◆ **Dataset content**
===============

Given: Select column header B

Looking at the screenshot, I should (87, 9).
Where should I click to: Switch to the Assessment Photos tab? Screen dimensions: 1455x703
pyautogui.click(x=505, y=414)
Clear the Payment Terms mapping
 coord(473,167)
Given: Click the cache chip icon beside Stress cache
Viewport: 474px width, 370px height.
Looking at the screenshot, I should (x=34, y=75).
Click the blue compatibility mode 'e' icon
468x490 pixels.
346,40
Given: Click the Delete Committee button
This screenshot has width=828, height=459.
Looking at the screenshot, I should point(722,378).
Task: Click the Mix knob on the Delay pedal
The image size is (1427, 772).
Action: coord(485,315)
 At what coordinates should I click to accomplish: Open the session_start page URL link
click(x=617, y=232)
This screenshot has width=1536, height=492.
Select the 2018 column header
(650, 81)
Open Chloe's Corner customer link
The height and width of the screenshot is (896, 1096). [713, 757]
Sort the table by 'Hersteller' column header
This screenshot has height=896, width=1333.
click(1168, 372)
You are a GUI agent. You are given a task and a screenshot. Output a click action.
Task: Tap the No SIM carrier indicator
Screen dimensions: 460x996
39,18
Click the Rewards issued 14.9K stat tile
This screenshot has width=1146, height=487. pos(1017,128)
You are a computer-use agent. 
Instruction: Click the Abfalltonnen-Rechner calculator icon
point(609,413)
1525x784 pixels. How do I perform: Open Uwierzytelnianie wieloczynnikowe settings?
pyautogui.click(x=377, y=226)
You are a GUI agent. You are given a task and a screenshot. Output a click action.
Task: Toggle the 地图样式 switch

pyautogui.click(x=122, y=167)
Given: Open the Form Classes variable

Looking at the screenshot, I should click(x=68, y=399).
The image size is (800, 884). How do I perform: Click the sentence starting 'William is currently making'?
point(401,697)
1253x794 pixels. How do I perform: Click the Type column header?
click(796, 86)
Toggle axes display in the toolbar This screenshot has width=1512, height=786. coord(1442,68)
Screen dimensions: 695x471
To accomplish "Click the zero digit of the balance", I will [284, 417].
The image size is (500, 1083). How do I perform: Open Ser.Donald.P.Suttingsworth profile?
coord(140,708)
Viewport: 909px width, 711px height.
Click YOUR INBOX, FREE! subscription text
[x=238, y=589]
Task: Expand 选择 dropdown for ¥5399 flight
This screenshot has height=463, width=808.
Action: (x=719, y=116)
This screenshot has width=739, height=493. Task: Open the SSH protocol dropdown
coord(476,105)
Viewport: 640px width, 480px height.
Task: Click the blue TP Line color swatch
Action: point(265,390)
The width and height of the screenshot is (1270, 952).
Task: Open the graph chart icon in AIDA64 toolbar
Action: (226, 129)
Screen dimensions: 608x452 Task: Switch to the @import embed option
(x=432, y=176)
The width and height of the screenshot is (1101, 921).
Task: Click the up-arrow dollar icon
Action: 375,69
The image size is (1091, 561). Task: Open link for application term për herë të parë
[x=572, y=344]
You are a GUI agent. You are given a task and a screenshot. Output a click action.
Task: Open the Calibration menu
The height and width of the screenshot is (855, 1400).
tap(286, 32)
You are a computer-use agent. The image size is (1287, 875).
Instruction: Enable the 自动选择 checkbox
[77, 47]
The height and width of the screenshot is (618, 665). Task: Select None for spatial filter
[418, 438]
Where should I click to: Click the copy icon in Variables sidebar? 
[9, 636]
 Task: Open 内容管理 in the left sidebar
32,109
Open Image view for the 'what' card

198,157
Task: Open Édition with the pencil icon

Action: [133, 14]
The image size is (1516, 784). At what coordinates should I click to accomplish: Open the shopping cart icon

===============

◆ **Work task**
Give back, word for word, only the lines above from the line holding "The image size is (500, 1083)." to the line holding "Task: Open the Calibration menu", both included.

◆ **Written solution**
The image size is (500, 1083). How do I perform: Open Ser.Donald.P.Suttingsworth profile?
coord(140,708)
Viewport: 909px width, 711px height.
Click YOUR INBOX, FREE! subscription text
[x=238, y=589]
Task: Expand 选择 dropdown for ¥5399 flight
This screenshot has height=463, width=808.
Action: (x=719, y=116)
This screenshot has width=739, height=493. Task: Open the SSH protocol dropdown
coord(476,105)
Viewport: 640px width, 480px height.
Task: Click the blue TP Line color swatch
Action: point(265,390)
The width and height of the screenshot is (1270, 952).
Task: Open the graph chart icon in AIDA64 toolbar
Action: (226, 129)
Screen dimensions: 608x452 Task: Switch to the @import embed option
(x=432, y=176)
The width and height of the screenshot is (1101, 921).
Task: Click the up-arrow dollar icon
Action: 375,69
The image size is (1091, 561). Task: Open link for application term për herë të parë
[x=572, y=344]
You are a GUI agent. You are given a task and a screenshot. Output a click action.
Task: Open the Calibration menu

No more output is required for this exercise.